**REQUIREMENT**:
The lines you return must be all those in the data that hold the string "every".

**EXERCISE MATERIALS**:
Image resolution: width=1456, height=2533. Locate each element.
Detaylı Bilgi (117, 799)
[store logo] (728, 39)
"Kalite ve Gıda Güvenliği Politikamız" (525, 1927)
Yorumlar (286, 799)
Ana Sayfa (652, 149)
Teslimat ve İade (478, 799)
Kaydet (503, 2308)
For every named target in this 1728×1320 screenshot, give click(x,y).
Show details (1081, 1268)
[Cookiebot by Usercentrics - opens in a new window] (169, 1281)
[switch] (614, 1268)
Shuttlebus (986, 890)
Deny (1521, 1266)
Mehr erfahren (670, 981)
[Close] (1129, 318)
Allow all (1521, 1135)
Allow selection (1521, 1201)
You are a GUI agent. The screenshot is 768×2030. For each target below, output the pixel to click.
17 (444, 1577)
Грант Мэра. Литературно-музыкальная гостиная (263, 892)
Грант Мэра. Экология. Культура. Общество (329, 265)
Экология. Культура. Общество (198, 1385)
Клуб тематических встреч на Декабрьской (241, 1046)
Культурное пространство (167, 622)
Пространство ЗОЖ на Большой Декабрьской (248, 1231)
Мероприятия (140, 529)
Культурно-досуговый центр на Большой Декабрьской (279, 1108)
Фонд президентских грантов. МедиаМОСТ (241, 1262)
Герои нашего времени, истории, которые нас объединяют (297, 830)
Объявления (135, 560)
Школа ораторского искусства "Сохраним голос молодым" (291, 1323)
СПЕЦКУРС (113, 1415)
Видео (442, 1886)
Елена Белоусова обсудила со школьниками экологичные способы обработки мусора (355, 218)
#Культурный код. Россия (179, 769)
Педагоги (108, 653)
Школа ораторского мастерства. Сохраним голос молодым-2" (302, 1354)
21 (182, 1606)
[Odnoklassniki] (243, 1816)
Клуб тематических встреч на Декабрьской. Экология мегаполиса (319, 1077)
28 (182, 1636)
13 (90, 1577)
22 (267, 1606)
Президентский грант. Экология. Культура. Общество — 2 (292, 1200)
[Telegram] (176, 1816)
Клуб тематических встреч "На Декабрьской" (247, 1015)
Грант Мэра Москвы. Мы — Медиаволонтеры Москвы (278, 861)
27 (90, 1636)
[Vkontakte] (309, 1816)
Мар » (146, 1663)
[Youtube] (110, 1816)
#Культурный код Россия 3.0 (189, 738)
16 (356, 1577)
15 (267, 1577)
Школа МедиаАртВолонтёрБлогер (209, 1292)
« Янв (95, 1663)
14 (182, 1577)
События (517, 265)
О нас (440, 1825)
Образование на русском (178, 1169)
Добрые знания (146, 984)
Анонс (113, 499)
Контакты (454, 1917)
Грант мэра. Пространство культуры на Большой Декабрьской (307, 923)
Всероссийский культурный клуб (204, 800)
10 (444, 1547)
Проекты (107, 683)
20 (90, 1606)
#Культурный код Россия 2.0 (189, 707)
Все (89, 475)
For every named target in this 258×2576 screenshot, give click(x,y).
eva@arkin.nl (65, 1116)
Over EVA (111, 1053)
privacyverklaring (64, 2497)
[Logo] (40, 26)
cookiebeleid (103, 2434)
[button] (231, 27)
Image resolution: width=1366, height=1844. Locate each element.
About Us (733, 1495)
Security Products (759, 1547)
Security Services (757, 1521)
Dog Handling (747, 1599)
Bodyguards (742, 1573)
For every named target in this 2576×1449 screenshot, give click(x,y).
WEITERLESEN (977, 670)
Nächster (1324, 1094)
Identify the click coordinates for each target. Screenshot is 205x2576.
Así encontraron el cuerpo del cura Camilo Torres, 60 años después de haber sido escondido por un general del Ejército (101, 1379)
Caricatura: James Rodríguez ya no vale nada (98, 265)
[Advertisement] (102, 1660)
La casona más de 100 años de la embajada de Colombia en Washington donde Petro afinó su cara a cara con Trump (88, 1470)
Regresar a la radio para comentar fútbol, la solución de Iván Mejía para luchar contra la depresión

**EXERCISE RESPONSE**:
For every named target in this 1728×1320 screenshot, give click(x,y).
For every named target in this 258×2576 screenshot, give click(x,y).
For every named target in this 2576×1449 screenshot, give click(x,y).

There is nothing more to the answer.